WASHINGTON – It’s the time of year for email scams, especially given how much more people are shopping and sharing their bank information with stores. This time around, the fake emails look like they’re coming from big box stores.
The scammers are going for the big fish — the stores most Americans have shopped at this season, Amazon and Walmart.
“You may think you bought something at Walmart and they’re telling you you can return it, but you have to act now because we’re going to deduct something from the amount you paid,” says CBS technology analyst Larry Magid. “That’s an incentive for people to click, so they can get their money.”
Some customers shared the scam on social media:
Watch out, kids! I just got an email from @Walmart saying something I ordered was delayed and asked to confirm my info, obviously a scam.
One email warns customers an item they bought has no shipping address to send to, and offers a link to fill out personal information.
“You could be asked to fill out information on a form that looks very official and legitimate, but what they’re really doing is capturing something from you. It could be credit card information, it could be in some cases social security numbers. It could be used for ID theft, it could be used to scam you,” Magid says.
Or the scammers could be directing you to a website that has malware and puts what is essentially a virus on your computer, then captures more information and makes you vulnerable to more attacks, he says.
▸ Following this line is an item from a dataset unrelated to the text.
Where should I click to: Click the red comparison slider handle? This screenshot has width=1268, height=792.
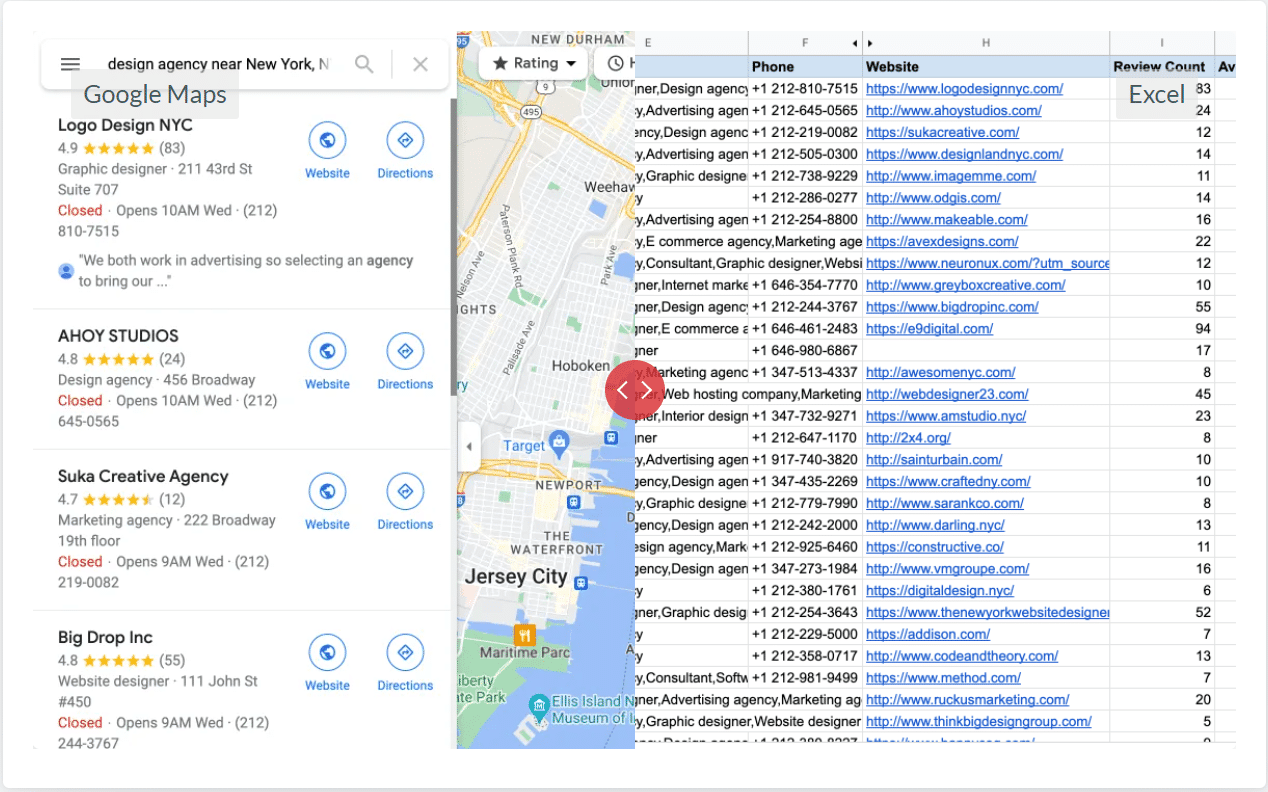[634, 390]
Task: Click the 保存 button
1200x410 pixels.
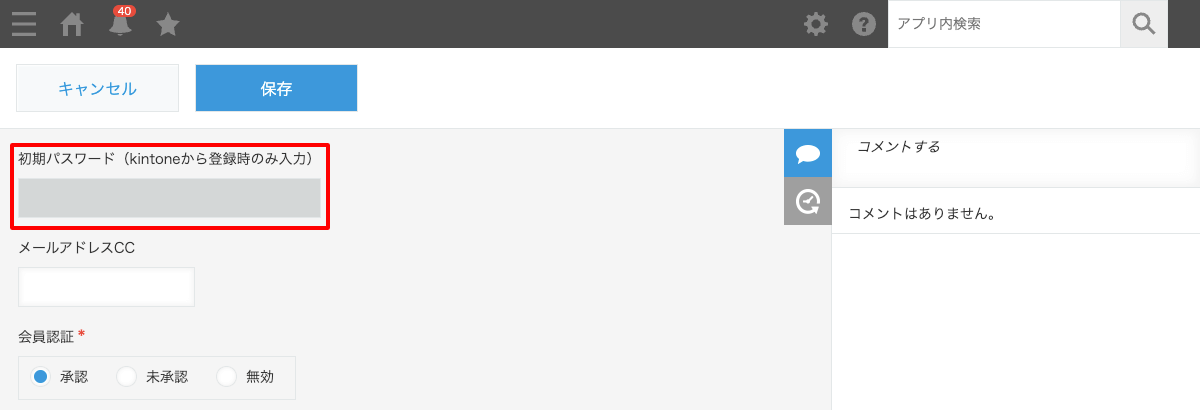Action: click(x=276, y=88)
Bao Nguyen, a spokesman for Walmart, says these kinds of emails are common for major retailers at this time of the year.
“We have heard that one such email was recently sent using the Walmart brand,” Bao says. “This clearly has no relation to Walmart and consumers should exercise caution if they receive a message for an order they have never placed. They should never give sensitive personal information in response to an email, text message or letter. It is important that recipients do not click on any links in the email or respond in any way.”
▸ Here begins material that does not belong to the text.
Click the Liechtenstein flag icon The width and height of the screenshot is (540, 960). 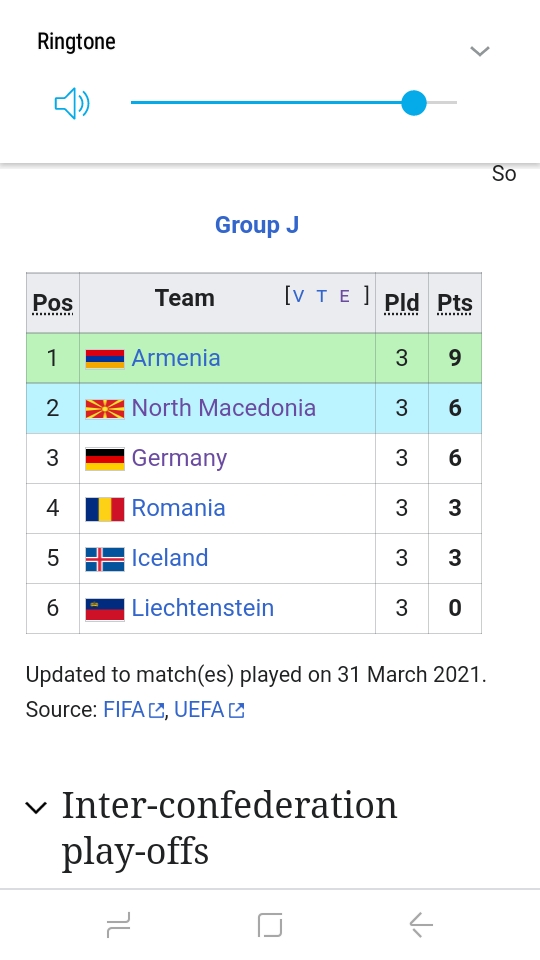(105, 609)
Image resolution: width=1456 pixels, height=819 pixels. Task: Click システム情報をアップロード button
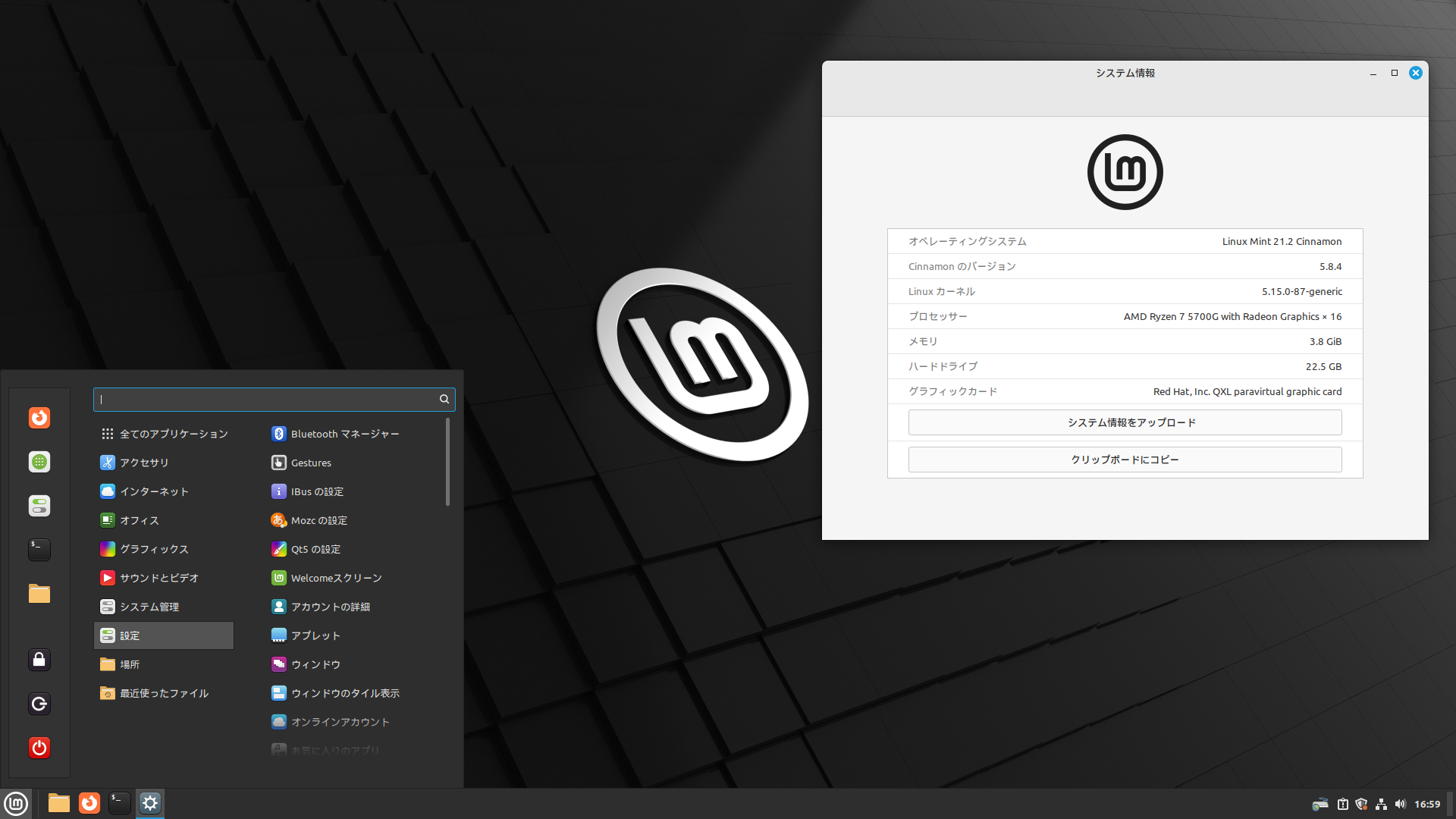[1125, 422]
Bao advises customers make sure their anti-virus software is up to date.
Tell tale signs of fraud:
If the url contains extra letters
If the link doesn’t go to the store’s official site
If the email has misspellings
If it’s asking for personal information
Magid advises to never click the link. Instead, go to the store’s website if you’re contacted. And watch out for the next likely scam.
“I wouldn’t be surprised if we see scams related to the Target credit card data breach,” he says. “Again, 40 million people were caught up in that data breach, so it wouldn’t be very hard for a scammer to send an email randomly to everybody.”
Both Wal-Mart and Amazon have sites set up to inform customers about potential phishing scams and what they can do to protect their accounts.